The monetary policy committee’s decision to tolerate higher inflation was one of the factors that contributed to the revival of economy, the central bank governor said.

RBI Governor Shaktikanta Das (File image)

The Reserve Bank of India (RBI) has not fallen behind the curve in terms of raising interest rates and is in sync with the realities of growth and inflation, the central bank governor said on June 17.

“I would not agree with any perception or any sort of description that the RBI has fallen behind the curve. Just imagine if we had started increasing the rates early, what would have happened to growth? This is all hindsight knowledge,” Shaktikanta Das said at an event in Mumbai.

“Could it (early rate hike) have prevented the spike in inflation caused by the war? No. Inflation would still have been at 7 percent.”

The RBI is in sync with the requirements of the economy, the trend of economic development and process of economic recovery, he added.

The RBI-led Monetary Policy Committee has raised the repo rate by a total of 90 basis points in May and June, with an aim to combat inflationary pressures in the economy. Prior to the May rate hike, the repo rate stood at a historical low of 4 percent for two years to help the economy revive from the Covid pandemic. The RBI had also infused sufficient liquidity in the system then.

However, inflation has posed a challenge of late. Retail inflation in India came in at 7.04 percent in May, easing from a near-eight-year high of 7.79 percent in April. Retail inflation has now been above the RBI’s medium-term target of 4 percent for 32 consecutive months. More worryingly, it has now spent five months above the 6 percent upper bound of the 2-6 percent tolerance range.

“I think it was the monetary policy committee’s decision to tolerate higher inflation, definitely, among other factors contributed to the revival of economy and took it to a place where we are today,” Das said today. “India is much better placed than many other economies to face the fallout of the war.”

The shock that the Russia-Ukraine war posed had to be dealt in a calibrated manner, Das added, explaining the rationale of the offcycle rate hike in May.

The priority remains to bring inflation closer to target, Das said.  The central bank is also targeting a “soft landing” of liquidity withdrawal, he said.

◇ ◇ ◇ ◇ ◇ ◇ ◇

• PROMPT:
Copy the passage of the article on the RBI governor's remarks between "The shock that" and "withdrawal, he said.", inclusive, substituting "measured" for "calibrated".

◇ ◇ ◇ ◇ ◇ ◇ ◇

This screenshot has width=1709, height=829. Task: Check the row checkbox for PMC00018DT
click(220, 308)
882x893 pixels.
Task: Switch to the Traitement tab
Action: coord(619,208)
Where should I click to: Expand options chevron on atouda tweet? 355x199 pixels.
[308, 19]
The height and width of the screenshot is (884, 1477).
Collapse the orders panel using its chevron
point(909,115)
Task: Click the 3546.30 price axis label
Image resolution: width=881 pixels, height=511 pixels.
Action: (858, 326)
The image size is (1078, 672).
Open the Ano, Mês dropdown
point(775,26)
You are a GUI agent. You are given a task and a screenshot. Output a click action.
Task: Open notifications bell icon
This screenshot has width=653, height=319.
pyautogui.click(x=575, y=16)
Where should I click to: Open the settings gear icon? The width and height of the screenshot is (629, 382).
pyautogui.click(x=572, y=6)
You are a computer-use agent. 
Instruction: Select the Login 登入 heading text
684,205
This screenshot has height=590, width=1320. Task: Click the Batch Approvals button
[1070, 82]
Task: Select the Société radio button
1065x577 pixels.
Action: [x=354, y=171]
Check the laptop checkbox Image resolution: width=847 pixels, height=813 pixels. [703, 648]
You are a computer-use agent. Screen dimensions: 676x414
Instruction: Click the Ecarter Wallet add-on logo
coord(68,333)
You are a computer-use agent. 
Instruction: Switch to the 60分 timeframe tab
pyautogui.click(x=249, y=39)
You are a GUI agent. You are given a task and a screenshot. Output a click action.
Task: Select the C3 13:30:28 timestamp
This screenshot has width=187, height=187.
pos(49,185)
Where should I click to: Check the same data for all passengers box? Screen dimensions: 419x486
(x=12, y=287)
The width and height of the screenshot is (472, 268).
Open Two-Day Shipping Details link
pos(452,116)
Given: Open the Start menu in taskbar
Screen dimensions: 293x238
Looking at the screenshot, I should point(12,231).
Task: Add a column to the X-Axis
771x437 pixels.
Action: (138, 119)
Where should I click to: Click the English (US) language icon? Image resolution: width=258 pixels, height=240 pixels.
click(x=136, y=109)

◇ ◇ ◇ ◇ ◇ ◇ ◇

• TASK SOLUTION:
The shock that the Russia-Ukraine war posed had to be dealt in a measured manner, Das added, explaining the rationale of the offcycle rate hike in May.

The priority remains to bring inflation closer to target, Das said.  The central bank is also targeting a “soft landing” of liquidity withdrawal, he said.